Forking Python 2.7.18 in to a Plone owned Py2-git is easy. Plone is compatible with this fork out of the box. The main work on this fork is (for the time being) to keep the security up to date. In terms of development work ‘only’ new things Plone want in its Py2-fork needs to be done.
Goods and/or services produced as a result of this PLIP are Plone Current and Plone Legacy with its rich ready to use egg supply on PyPy, and with the ability to use Python 3+ features, for everybody without the need to invest in migration to future Py-versions. This PLIP also can strengthen the position of Plone in the market as leading Enterprise CMS. The new Plone compatible Py2 supplier can make Python (TM) obsolete.

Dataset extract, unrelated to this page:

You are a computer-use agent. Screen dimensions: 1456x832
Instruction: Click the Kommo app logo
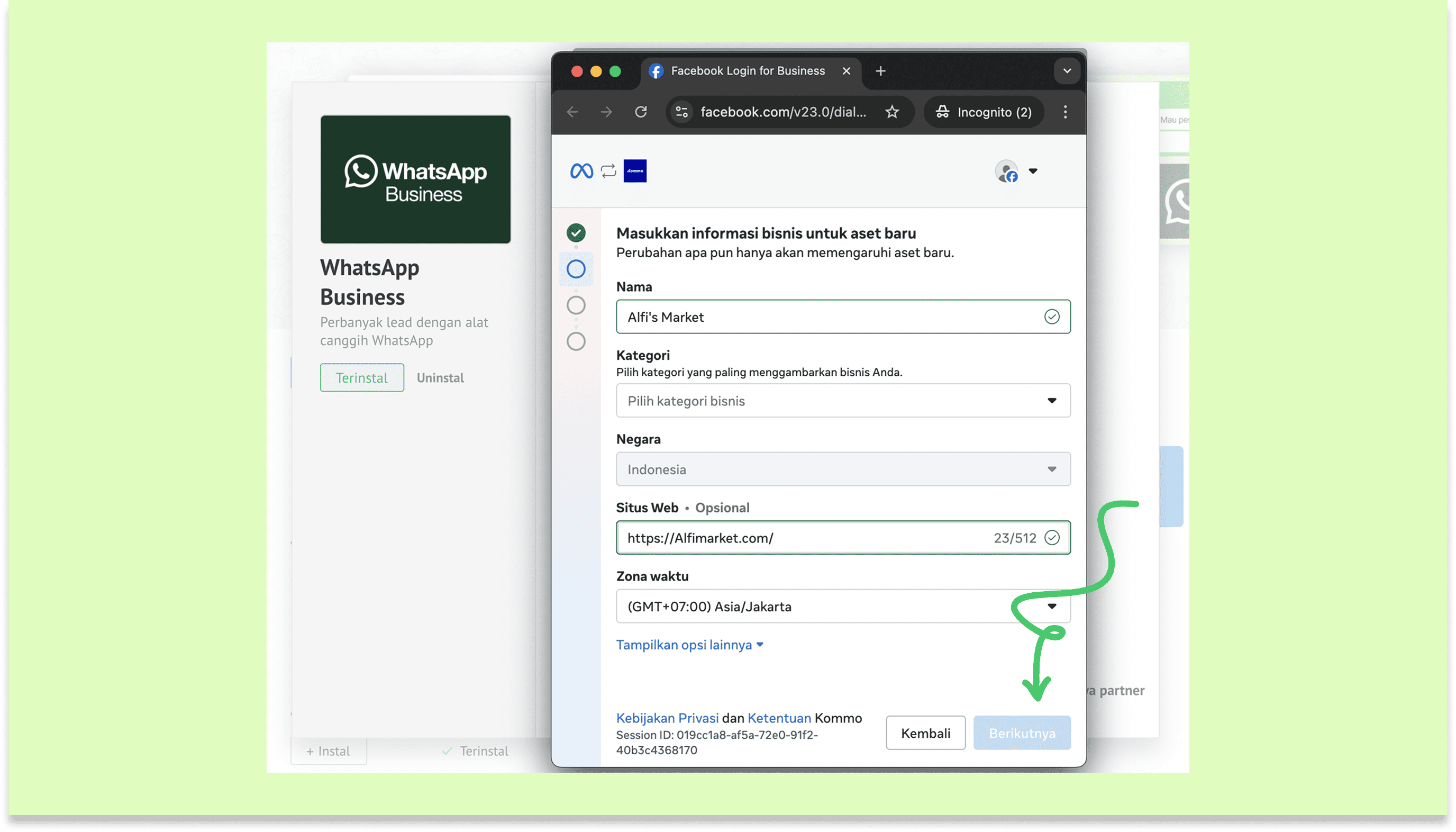(x=634, y=171)
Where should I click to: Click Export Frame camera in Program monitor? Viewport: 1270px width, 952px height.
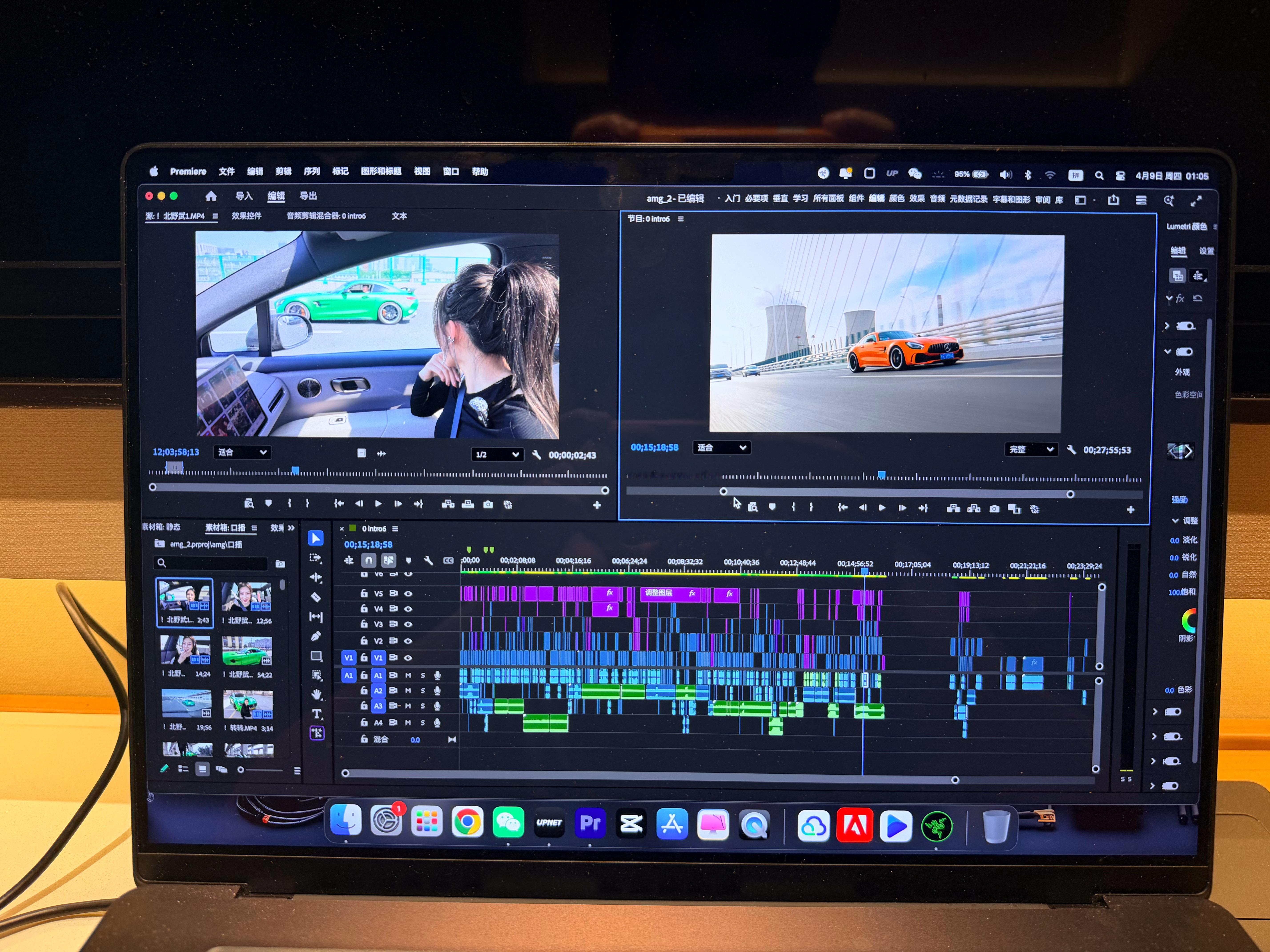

The risks of accepting this PLIP are:
the same risks as the use of Python 2.7;
the risk of increased workload on sales, services, after sales and accountancy’;
the risk of loosing track on future development by Python(TM);
the risks that comes with every Py 2 supplier.
The risk of not accepting this PLIP are:
that Plone is going to have a rich and growing legacy codebase with huge economical potential that is not being utilized, every time again when Python(TM) EOL’s a Python version;
that all Plone users need to invest in migration heavily every time a Python-version is being EOL'ed, without the experience of added value;
that users are going to get more unwanted and/ore unneeded migration work from there Py- supplier;
loss of market share ore lake of growth of market share ore an obstacle to get a bigger market share;
increased workload on developers, release teams, framework team, admins, and other Plone users.
the need of specialized admins and service providers to host and maintain Plone sites.
that Plone is in fact not FOSS because Python(TM) is in fact not FOSS because of imposed and unsolicited migration efforts at the expenses of resources, and its do or die methodology for migration.
All Plone users and everybody else with an interest in a Py2-fork with Python 3 features backported targeting Python 2.7 and below. According to recent reports 50% of the companies don’t have a plan for Python 2 EOL. So there is a demand and an attractive market for a new Py 2 supplier.